Project steward Camia Young – who purchased Collett’s Corner in 2013 and is a founding partner of Ohu Development – said she was surprised and disappointed the loan application had been unsuccessful.
“It would have been awesome if we had the loan because we could have run the equity crowdfunding a little bit later and we could have kept the project on track and opened on time,” she said.
“Because we weren’t granted it, the project continues to be on pause until we can run the equity crowdfunding.”
She said they were not eligible for the loan because Collett’s Corner does not have employees, only contractors, and cannot demonstrate a loss of revenue “because we never had any revenue, such is the nature of property development”.

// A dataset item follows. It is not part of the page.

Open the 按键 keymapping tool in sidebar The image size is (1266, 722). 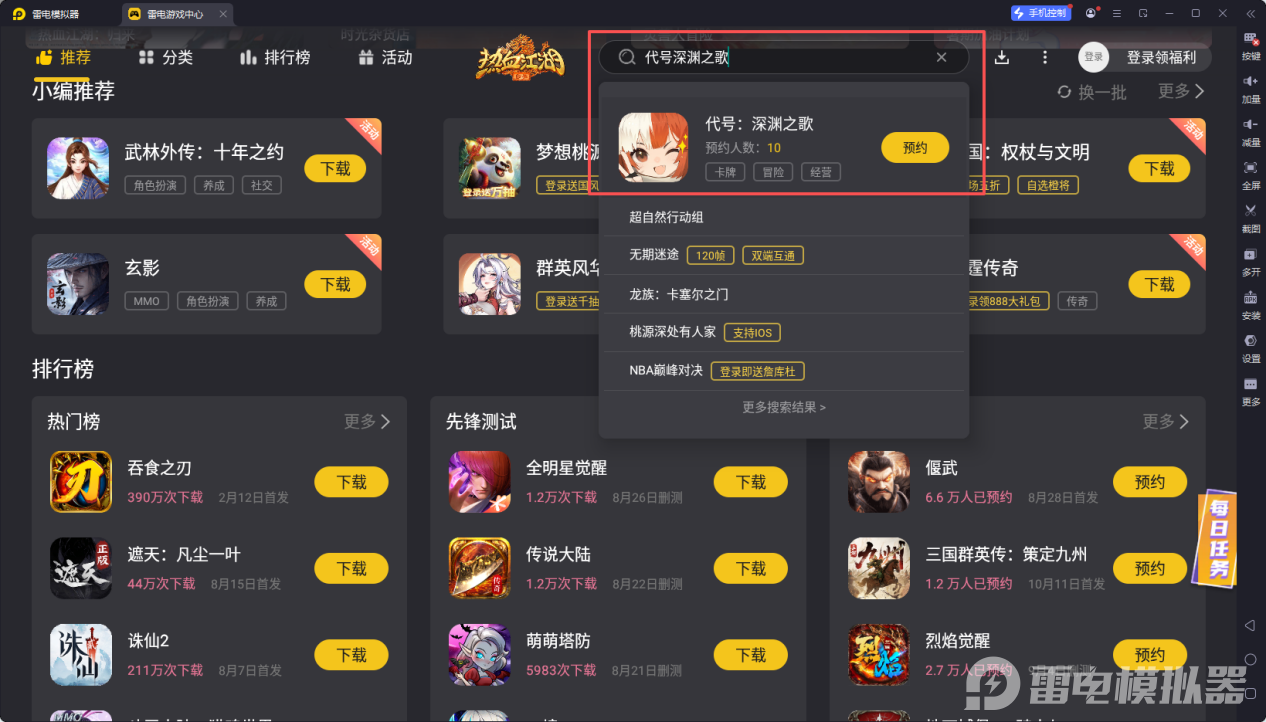(1250, 46)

“We have already run one successful crowdfunding [campaign], which is great. We do it in tiers, as we reduce the amount of risk. We then go out again and raise the next level.
“The aim was to raise $800,000 minimum and $1.4m as a maximum and that would have kept us on track, and we feel confident we will be able to raise that when the economy settles down.”
During the project’s resource consent consultation process, the Christchurch City Council received 167 public submissions, of which 133 supported the development and 32 opposed it. Two were neutral.
Young said although the development attracted objections, there is “overwhelming support for the project”.
“I was really surprised when Collett’s Corner didn’t get backing because we weren’t asking for a grant, we were asking for a short-term loan,” she said.
“It’s a total regeneration project with well-being at its core, so it was a bit of a surprise and disappointing.”